**TO DO**
What is needed is an exact copy of all the entries below.

**AVAILABLE DATA**
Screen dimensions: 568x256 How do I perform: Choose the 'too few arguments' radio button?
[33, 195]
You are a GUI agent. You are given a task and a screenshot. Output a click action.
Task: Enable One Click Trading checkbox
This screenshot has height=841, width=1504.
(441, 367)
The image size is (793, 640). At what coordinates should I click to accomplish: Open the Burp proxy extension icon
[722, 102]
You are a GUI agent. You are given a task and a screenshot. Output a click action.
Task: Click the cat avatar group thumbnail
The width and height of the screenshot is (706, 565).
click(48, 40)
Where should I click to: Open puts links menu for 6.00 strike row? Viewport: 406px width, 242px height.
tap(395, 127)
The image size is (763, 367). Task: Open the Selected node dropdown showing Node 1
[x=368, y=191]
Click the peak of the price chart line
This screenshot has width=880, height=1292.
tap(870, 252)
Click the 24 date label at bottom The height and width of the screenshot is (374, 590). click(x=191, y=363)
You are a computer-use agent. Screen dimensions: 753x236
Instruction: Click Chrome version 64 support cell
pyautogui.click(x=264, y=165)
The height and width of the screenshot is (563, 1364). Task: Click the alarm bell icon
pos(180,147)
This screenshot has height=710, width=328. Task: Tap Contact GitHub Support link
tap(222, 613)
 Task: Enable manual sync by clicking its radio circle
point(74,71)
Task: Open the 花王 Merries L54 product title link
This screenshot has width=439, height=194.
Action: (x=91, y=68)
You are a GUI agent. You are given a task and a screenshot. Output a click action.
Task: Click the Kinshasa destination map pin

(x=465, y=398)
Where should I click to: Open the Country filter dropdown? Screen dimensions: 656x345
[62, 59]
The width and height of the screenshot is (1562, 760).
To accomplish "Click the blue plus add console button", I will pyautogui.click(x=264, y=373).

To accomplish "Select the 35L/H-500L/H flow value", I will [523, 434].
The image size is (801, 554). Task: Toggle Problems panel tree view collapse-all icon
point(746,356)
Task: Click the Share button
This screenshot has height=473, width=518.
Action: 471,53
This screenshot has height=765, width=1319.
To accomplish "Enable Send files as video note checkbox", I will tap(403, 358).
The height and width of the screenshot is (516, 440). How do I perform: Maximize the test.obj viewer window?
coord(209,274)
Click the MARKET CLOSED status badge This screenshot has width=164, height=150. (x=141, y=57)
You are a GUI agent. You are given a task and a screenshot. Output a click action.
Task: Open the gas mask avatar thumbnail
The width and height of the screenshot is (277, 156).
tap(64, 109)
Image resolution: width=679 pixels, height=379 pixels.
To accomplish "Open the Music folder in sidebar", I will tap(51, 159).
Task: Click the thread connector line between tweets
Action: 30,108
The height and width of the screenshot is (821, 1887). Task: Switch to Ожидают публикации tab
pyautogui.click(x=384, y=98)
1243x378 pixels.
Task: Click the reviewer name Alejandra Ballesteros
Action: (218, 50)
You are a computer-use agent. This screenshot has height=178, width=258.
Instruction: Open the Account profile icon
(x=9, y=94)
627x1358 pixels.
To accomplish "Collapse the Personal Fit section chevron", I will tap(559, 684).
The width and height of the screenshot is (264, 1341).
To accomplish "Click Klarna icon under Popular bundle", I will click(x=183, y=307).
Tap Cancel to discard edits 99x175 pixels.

**EXERCISE SOLUTION**
Screen dimensions: 568x256 How do I perform: Choose the 'too few arguments' radio button?
[33, 195]
You are a GUI agent. You are given a task and a screenshot. Output a click action.
Task: Enable One Click Trading checkbox
This screenshot has height=841, width=1504.
(441, 367)
The image size is (793, 640). At what coordinates should I click to accomplish: Open the Burp proxy extension icon
[722, 102]
You are a GUI agent. You are given a task and a screenshot. Output a click action.
Task: Click the cat avatar group thumbnail
The width and height of the screenshot is (706, 565).
click(48, 40)
Where should I click to: Open puts links menu for 6.00 strike row? Viewport: 406px width, 242px height.
tap(395, 127)
The image size is (763, 367). Task: Open the Selected node dropdown showing Node 1
[x=368, y=191]
Click the peak of the price chart line
This screenshot has width=880, height=1292.
tap(870, 252)
Click the 24 date label at bottom The height and width of the screenshot is (374, 590). click(x=191, y=363)
You are a computer-use agent. Screen dimensions: 753x236
Instruction: Click Chrome version 64 support cell
pyautogui.click(x=264, y=165)
The height and width of the screenshot is (563, 1364). Task: Click the alarm bell icon
pos(180,147)
This screenshot has height=710, width=328. Task: Tap Contact GitHub Support link
tap(222, 613)
 Task: Enable manual sync by clicking its radio circle
point(74,71)
Task: Open the 花王 Merries L54 product title link
This screenshot has width=439, height=194.
Action: (x=91, y=68)
You are a GUI agent. You are given a task and a screenshot. Output a click action.
Task: Click the Kinshasa destination map pin

(x=465, y=398)
Where should I click to: Open the Country filter dropdown? Screen dimensions: 656x345
[62, 59]
The width and height of the screenshot is (1562, 760).
To accomplish "Click the blue plus add console button", I will pyautogui.click(x=264, y=373).

To accomplish "Select the 35L/H-500L/H flow value", I will [523, 434].
The image size is (801, 554). Task: Toggle Problems panel tree view collapse-all icon
point(746,356)
Task: Click the Share button
This screenshot has height=473, width=518.
Action: 471,53
This screenshot has height=765, width=1319.
To accomplish "Enable Send files as video note checkbox", I will tap(403, 358).
The height and width of the screenshot is (516, 440). How do I perform: Maximize the test.obj viewer window?
coord(209,274)
Click the MARKET CLOSED status badge This screenshot has width=164, height=150. (x=141, y=57)
You are a GUI agent. You are given a task and a screenshot. Output a click action.
Task: Open the gas mask avatar thumbnail
The width and height of the screenshot is (277, 156).
tap(64, 109)
Image resolution: width=679 pixels, height=379 pixels.
To accomplish "Open the Music folder in sidebar", I will tap(51, 159).
Task: Click the thread connector line between tweets
Action: 30,108
The height and width of the screenshot is (821, 1887). Task: Switch to Ожидают публикации tab
pyautogui.click(x=384, y=98)
1243x378 pixels.
Task: Click the reviewer name Alejandra Ballesteros
Action: (218, 50)
You are a computer-use agent. This screenshot has height=178, width=258.
Instruction: Open the Account profile icon
(x=9, y=94)
627x1358 pixels.
To accomplish "Collapse the Personal Fit section chevron", I will tap(559, 684).
The width and height of the screenshot is (264, 1341).
To accomplish "Click Klarna icon under Popular bundle", I will click(x=183, y=307).
Tap Cancel to discard edits 99x175 pixels.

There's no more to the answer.